### PROBLEM TO SOLVE:
Write out precisely the lines beginning with the line that contains "You are a GUI" and ending with the last line of the entries, and no other lines.

### INFORMATION GIVEN:
★ ★ ★
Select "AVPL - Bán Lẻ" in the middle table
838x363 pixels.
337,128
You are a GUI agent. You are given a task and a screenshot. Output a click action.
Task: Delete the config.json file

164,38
★ ★ ★
### PROBLEM SOLUTION:
You are a GUI agent. You are given a task and a screenshot. Output a click action.
Task: Delete the config.json file

164,38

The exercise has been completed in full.